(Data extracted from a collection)
■ ■ ■ ■

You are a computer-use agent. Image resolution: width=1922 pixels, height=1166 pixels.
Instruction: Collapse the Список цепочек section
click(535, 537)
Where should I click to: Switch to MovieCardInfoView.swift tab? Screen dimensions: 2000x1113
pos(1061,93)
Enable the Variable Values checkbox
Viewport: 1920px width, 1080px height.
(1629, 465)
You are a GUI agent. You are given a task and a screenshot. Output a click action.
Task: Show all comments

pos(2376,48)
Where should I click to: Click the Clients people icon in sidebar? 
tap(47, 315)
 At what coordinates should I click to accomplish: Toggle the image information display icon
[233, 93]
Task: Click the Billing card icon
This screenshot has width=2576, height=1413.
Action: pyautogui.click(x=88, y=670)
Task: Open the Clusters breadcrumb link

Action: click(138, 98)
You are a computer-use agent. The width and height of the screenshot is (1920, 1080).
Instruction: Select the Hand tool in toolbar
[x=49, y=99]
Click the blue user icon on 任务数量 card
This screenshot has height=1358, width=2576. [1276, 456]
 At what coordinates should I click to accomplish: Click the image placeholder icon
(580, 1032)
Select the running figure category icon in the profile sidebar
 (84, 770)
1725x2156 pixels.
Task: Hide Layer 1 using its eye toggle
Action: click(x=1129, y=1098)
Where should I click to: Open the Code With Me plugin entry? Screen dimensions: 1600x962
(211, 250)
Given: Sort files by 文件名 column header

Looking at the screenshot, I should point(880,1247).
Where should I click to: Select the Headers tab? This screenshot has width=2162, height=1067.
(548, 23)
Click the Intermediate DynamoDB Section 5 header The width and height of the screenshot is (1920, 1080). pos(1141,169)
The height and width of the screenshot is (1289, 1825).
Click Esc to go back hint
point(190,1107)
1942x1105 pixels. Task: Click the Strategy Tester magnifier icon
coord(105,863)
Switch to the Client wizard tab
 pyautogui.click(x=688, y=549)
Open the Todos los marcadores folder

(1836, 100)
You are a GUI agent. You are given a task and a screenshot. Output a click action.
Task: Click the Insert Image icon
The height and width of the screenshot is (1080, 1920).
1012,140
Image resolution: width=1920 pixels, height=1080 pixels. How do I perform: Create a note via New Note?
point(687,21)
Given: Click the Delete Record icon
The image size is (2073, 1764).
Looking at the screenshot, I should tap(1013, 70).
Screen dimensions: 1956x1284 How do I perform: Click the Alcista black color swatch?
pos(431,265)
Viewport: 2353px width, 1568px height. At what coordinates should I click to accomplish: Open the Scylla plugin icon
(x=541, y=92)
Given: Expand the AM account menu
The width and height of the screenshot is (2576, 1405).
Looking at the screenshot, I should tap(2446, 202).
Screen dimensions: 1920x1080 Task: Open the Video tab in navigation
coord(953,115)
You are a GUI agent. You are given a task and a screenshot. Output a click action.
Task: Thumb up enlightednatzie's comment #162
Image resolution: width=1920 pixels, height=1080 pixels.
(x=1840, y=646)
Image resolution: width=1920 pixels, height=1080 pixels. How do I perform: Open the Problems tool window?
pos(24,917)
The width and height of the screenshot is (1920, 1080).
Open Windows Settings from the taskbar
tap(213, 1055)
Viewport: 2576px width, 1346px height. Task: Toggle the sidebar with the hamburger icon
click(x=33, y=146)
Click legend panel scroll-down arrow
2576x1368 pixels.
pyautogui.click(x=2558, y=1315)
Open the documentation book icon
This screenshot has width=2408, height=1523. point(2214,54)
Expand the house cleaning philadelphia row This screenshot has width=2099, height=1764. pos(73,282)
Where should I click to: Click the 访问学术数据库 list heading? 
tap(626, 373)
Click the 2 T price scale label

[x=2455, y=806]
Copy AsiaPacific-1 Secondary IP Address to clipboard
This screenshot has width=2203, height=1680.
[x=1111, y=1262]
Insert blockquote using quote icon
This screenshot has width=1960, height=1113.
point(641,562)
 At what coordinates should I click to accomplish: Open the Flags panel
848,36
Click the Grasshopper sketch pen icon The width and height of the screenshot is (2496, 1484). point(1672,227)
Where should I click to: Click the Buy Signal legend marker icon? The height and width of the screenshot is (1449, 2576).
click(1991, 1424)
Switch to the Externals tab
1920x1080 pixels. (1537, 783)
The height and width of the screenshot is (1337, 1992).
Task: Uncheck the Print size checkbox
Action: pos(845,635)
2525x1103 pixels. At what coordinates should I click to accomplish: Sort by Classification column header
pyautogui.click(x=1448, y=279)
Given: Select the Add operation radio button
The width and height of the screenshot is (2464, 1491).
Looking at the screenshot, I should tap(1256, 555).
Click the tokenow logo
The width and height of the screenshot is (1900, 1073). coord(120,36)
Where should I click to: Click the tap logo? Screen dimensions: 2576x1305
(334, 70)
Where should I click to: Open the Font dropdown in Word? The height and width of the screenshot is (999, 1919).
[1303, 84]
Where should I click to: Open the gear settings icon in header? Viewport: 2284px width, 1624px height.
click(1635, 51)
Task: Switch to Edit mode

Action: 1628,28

■ ■ ■ ■

Scan the entries above for the word "computer", then copy every line in which it occurs.

You are a computer-use agent. Image resolution: width=1922 pixels, height=1166 pixels.
You are a computer-use agent. The width and height of the screenshot is (1920, 1080).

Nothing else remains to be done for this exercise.